Lines 12 and 44 both contain a write-statement. Without further action, each thread will perform this write action, and we’ll end up with multiple copies of the same line (Although this will not break your code it will look very sloppy to any user of the code). To circumvent this problem we make use of the !$OMP SINGLE directive. This directive makes sure only 1 thread (the first to arrive) will perform the write action. Unfortunately, the SINGLE block will create an implicit barrier at which all other threads will wait. To prevent this from happening, the NOWAIT clause is added at the end of the block. In this specific case, the NOWAIT clause will have only very limited impact due to the location of the write-statements. But this need not always to be the case.

On line 15 the !$OMP DO pragma indicates a loop will follow that should be parallelized. Again we choose for the outer loop, as to reduce the overhead due to the parallelization procedure. We also tell the compiler how the work should be distributed using the SCHEDULE(TYPE,CHUNK) clause. There are three types of scheduling:

  1. STATIC: which is best suited for homogeneous workloads. The loop is split in equal pieces (size given by the optional parameter CHUNK, else equal pieces with size=total size/#threads)
  2. DYNAMIC: which is better suited if the workload is not homogeneous.(in this case the central if-clause on line 19 complicates things). CHUNK can again be used to define the sizes of the workload blocks.
  3. GUIDED: which is a bit like dynamic but with decreasing block-sizes.

From this real life example, it is again clear that OpenMP parallelization in fortran can be very simple.

D. Speedup?

On my loyal sidekick (with hyper-threaded quad-core core i7) I was able to get following speedups for the phonon-code (the run was limited to performing only a phonon-DOS calculation):

speedup due to openMP parallelization

Speedup of the entire phonon-subroutine due to parallelization of the main-phonon-DOS loop.

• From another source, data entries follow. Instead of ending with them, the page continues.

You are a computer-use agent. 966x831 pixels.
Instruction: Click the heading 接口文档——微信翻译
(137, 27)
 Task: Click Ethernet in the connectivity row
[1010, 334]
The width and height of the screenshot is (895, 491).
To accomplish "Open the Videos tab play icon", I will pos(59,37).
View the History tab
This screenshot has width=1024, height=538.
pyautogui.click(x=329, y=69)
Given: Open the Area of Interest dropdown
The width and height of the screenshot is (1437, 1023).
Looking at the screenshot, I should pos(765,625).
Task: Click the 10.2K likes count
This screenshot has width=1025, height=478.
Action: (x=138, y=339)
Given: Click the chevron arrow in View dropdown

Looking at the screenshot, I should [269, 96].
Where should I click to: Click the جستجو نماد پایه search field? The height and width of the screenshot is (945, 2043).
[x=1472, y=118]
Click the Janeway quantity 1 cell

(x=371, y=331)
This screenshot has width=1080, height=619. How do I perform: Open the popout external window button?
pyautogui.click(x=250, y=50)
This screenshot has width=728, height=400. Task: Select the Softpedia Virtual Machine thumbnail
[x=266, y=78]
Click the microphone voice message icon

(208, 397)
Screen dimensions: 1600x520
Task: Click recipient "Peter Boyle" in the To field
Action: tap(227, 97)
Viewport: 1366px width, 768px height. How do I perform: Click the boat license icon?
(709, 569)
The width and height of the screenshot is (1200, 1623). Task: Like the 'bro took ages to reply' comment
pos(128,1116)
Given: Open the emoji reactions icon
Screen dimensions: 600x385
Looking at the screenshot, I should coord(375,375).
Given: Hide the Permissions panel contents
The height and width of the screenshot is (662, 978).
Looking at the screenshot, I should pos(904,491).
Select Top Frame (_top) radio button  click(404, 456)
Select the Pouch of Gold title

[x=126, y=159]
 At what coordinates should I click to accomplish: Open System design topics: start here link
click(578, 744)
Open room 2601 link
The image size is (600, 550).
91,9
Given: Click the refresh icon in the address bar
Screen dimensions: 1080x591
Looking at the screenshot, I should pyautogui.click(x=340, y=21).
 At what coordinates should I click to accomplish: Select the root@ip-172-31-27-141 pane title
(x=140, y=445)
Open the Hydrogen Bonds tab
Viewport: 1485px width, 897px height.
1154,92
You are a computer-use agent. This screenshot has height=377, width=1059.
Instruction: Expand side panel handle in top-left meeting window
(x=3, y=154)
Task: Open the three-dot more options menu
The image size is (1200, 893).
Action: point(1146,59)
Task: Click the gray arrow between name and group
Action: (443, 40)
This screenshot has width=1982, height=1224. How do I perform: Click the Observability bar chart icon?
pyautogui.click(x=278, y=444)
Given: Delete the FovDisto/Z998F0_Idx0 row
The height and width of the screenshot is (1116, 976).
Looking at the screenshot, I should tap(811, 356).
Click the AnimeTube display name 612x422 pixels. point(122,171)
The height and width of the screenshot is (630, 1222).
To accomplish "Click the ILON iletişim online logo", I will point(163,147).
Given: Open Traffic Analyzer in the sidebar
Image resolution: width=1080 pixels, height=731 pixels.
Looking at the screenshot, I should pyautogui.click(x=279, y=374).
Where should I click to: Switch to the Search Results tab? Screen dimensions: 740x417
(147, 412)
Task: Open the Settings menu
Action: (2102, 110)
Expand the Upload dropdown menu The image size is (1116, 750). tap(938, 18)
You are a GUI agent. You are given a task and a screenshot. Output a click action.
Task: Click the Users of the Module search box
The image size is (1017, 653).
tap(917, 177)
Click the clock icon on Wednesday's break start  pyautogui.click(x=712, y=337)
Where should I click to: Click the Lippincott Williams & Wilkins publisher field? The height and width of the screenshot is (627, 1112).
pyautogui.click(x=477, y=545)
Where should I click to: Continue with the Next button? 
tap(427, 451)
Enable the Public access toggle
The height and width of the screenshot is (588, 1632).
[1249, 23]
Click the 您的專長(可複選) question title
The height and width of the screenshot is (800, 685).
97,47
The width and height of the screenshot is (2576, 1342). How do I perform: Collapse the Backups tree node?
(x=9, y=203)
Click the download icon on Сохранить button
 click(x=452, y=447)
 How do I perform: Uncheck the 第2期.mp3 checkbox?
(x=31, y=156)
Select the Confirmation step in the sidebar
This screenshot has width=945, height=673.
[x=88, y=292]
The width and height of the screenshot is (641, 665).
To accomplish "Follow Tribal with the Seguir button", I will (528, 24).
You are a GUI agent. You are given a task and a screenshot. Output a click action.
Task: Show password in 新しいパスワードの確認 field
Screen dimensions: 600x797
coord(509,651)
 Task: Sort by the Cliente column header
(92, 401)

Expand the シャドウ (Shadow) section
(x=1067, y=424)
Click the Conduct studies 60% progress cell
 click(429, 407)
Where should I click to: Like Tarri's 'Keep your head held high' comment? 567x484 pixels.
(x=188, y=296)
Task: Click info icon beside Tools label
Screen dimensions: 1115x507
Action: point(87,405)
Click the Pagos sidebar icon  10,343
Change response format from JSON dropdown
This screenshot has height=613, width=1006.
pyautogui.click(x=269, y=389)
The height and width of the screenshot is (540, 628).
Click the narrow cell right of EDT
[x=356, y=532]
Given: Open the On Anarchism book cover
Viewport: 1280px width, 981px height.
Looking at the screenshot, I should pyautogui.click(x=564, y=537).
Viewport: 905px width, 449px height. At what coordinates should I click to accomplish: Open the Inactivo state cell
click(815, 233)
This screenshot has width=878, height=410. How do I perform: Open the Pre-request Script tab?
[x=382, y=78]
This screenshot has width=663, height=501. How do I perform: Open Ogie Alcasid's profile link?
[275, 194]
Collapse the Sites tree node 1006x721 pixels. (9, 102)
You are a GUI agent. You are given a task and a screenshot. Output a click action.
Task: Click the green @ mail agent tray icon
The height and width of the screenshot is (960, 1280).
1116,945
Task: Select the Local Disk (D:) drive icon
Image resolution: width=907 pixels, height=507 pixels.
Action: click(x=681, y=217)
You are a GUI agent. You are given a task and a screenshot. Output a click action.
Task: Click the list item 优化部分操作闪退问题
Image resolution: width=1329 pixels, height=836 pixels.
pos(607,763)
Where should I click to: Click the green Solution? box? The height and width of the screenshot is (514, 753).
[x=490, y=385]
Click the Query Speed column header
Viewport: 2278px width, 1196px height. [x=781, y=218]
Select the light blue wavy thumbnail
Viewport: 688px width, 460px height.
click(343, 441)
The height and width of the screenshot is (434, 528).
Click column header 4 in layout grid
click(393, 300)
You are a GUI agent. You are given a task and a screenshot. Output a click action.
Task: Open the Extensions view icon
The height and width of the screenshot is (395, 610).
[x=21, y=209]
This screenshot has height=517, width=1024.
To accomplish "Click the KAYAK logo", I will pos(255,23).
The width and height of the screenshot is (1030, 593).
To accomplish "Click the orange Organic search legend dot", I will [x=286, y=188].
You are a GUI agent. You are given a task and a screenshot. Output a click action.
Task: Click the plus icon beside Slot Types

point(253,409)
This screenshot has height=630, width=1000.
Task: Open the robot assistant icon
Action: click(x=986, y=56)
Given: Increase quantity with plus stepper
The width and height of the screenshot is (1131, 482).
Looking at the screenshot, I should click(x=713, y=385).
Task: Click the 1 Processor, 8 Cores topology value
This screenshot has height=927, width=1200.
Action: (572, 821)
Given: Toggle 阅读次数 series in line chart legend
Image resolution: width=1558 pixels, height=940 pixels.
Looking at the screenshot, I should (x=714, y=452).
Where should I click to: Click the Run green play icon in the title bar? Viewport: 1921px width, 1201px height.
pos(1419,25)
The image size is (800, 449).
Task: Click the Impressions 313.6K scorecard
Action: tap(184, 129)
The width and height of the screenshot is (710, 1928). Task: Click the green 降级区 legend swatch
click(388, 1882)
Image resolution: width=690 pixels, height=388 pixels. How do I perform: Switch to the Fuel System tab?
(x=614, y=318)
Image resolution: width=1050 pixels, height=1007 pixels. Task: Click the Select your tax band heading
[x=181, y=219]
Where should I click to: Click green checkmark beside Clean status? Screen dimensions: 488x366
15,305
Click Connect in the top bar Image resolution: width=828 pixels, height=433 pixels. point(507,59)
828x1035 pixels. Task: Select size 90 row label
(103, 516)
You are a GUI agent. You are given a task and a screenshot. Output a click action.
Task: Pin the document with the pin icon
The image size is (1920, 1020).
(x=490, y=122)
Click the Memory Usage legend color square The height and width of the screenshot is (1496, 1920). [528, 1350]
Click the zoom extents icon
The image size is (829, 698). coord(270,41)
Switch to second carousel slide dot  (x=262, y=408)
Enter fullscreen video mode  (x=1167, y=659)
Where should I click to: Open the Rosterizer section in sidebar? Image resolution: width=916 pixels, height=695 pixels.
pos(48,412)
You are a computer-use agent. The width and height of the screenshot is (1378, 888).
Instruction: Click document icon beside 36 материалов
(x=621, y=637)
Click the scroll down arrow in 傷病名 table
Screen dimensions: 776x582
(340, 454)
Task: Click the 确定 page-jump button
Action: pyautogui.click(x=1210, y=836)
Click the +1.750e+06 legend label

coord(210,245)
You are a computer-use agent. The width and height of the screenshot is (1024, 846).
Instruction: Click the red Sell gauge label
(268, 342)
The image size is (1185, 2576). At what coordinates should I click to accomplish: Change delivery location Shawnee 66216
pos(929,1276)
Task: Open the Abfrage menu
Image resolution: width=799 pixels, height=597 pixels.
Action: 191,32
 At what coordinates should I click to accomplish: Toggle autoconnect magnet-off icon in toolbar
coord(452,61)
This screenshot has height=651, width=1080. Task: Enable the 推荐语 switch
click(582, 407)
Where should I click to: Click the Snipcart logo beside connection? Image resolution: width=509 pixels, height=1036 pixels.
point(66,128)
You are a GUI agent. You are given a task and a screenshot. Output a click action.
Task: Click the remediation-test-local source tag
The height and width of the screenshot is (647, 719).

The above graph shows the speed-up results for the two different modes for calculating the phonon-DOS. The reduced mode (DM red), uses a spectrum reduced to that of a unit-cell, but needs a much denser sampling of the Brillouin zone (second approach), and is shown by the black line. The serial calculation in this specific case only took 96 seconds, and the maximum speedup obtained was about x1.84. The red and green curves give the speedup of the calculation mode which makes use of the super-cell spectrum (DM nored, i.e. much larger matrix to solve), and shows for increasing grid sizes a maximum speedup of x2.74 (serial time: 45 seconds) and x3.43 (serial time 395 seconds) respectively. The reason none of the setups reaches a speedup of 4 (or more) is twofold:

  1. Amdahl’s law puts an upper limit to the global speedup of a calculation by taking into account that only part of the code is parallelized (e.g. write sections to a single file can not be parallelized.)
  2. There needs to be sufficient blocks of work for all threads (indicated by nkz in the plot)

In case of the DM nored calculations, the parallelized loop clearly takes the biggest part of the calculation-time, while for the DM red calculation, also the section generating the q-point grid takes a large fraction of the calculation time limiting the effect of parallelization. An improvement here would be to also parallelize  the subroutine generating the grid, but that will be for future work. For now, the expensive DM nored calculations show an acceptable speedup.